◆ **WHAT YOU WILL DO**
Which lines of the data below contain "menu"? Please show them all.

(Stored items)
────────────────

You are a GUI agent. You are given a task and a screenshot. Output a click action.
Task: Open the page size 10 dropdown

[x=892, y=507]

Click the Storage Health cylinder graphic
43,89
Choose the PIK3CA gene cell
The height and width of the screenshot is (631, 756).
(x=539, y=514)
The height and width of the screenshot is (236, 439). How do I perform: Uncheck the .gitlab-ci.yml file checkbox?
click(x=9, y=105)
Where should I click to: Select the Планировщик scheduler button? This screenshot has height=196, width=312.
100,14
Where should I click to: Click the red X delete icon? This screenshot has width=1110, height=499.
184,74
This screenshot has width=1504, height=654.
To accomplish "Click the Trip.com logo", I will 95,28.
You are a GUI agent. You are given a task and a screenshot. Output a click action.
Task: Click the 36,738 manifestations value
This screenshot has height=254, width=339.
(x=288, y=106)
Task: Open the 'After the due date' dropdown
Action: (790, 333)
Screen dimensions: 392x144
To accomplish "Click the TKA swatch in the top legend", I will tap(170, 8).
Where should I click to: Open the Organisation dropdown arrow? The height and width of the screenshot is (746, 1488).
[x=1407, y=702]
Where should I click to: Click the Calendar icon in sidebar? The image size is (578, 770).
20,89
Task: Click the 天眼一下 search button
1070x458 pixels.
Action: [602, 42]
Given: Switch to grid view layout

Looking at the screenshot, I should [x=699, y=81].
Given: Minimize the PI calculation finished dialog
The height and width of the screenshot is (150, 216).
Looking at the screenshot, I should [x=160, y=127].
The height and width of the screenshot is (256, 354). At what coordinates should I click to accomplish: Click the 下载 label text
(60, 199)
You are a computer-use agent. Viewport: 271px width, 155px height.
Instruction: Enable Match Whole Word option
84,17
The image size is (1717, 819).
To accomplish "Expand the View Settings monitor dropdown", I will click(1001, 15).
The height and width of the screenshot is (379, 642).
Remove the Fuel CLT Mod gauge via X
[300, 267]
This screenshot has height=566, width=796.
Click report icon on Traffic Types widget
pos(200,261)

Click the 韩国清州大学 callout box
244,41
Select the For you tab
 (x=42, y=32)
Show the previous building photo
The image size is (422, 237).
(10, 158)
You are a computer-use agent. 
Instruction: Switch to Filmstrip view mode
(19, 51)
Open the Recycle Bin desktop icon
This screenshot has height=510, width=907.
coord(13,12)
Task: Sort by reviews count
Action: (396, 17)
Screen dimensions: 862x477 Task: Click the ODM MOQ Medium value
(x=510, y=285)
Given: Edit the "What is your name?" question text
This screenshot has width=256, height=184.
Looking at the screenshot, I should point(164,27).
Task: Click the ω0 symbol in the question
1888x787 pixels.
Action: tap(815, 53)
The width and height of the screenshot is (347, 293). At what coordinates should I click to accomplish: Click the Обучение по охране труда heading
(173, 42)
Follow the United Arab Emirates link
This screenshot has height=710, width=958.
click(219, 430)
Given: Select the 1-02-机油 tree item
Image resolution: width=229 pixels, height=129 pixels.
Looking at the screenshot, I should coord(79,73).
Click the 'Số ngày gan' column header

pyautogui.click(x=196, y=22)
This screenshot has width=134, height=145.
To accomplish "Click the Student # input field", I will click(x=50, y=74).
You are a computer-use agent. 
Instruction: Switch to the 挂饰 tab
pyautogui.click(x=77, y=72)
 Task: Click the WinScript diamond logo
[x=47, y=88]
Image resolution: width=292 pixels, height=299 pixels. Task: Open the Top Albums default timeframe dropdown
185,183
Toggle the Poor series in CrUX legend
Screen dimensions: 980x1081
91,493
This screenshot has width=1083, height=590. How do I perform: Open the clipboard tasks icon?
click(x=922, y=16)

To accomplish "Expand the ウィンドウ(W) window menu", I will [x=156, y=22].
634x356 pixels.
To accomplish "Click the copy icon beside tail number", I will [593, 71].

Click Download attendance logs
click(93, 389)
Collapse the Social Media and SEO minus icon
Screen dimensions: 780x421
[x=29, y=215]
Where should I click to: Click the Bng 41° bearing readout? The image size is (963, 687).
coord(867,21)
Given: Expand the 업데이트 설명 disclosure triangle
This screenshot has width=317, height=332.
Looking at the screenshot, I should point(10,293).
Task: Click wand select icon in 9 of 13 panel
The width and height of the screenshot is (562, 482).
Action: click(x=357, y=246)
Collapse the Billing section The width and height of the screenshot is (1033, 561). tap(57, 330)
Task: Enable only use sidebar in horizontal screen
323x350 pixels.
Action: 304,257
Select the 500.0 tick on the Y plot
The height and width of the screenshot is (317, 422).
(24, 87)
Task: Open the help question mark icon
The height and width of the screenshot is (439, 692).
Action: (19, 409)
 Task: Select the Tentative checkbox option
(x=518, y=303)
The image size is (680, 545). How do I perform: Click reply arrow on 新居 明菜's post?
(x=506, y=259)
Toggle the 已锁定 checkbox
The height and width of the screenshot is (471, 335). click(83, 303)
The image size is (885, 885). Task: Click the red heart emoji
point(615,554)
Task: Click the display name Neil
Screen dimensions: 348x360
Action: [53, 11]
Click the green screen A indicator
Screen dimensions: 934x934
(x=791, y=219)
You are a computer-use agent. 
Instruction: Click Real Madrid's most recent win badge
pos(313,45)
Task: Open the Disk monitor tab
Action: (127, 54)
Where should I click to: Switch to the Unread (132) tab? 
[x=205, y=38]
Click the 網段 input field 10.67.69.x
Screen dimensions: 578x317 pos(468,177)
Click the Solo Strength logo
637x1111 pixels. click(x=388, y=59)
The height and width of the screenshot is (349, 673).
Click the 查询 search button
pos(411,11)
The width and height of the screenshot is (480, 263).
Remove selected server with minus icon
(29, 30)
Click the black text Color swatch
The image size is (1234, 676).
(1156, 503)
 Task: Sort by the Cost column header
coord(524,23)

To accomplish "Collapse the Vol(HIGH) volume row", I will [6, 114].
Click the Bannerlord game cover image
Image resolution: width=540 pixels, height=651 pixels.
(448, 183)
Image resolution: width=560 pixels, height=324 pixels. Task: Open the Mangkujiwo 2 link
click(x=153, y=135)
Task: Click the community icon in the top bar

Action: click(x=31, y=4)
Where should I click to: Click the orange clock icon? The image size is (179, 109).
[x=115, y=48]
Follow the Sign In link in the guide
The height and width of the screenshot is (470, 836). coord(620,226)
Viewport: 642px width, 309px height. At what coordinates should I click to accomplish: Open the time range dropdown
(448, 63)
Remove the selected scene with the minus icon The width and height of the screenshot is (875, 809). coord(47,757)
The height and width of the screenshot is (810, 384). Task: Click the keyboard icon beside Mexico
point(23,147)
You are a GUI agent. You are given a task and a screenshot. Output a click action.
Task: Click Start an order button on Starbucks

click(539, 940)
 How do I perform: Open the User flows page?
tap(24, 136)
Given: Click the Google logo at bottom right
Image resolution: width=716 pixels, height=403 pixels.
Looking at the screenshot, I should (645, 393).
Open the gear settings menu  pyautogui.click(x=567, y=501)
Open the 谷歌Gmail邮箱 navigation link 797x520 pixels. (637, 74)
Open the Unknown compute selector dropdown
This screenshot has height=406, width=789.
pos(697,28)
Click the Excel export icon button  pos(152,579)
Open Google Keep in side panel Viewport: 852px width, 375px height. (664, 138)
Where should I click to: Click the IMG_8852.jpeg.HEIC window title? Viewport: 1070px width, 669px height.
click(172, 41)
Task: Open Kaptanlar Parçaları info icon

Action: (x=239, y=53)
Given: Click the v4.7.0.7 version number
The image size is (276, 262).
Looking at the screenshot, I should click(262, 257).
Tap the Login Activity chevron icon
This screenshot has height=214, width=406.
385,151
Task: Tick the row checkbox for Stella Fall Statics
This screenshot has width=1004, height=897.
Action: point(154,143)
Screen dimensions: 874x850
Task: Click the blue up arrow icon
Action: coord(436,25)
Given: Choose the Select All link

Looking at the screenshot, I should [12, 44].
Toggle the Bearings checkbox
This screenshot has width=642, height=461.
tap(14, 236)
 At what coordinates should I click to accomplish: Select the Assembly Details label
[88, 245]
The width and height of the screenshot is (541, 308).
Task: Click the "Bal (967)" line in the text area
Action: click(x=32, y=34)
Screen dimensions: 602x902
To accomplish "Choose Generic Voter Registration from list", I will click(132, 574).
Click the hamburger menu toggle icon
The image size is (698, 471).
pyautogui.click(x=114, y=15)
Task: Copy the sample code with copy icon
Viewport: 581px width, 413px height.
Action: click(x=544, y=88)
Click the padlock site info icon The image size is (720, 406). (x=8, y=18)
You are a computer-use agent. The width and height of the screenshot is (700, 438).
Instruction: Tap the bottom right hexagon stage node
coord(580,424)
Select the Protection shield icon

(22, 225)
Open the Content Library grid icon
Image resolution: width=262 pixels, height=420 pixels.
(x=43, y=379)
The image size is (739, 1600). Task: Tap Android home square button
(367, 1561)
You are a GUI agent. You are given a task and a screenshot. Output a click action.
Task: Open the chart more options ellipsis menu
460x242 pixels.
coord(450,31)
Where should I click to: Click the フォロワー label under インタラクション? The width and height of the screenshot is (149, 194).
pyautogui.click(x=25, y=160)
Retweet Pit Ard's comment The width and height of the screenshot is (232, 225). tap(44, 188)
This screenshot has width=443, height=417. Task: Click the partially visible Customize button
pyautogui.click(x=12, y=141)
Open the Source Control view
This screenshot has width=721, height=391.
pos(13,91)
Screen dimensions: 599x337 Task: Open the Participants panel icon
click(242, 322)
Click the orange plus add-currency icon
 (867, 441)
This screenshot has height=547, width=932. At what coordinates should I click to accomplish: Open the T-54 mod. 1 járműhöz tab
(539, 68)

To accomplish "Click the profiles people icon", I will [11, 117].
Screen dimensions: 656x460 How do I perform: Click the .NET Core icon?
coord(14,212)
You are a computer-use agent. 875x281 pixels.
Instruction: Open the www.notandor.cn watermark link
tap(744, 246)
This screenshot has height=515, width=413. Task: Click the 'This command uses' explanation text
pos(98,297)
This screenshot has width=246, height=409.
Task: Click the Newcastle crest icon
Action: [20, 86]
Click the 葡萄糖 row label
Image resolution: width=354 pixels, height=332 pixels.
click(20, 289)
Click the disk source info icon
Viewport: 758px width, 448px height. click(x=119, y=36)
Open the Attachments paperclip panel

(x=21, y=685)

────────────────

◆ **SOLUTION TO THIS TASK**
To accomplish "Expand the ウィンドウ(W) window menu", I will [x=156, y=22].
Open the gear settings menu  pyautogui.click(x=567, y=501)
Click the hamburger menu toggle icon
Task: Open the chart more options ellipsis menu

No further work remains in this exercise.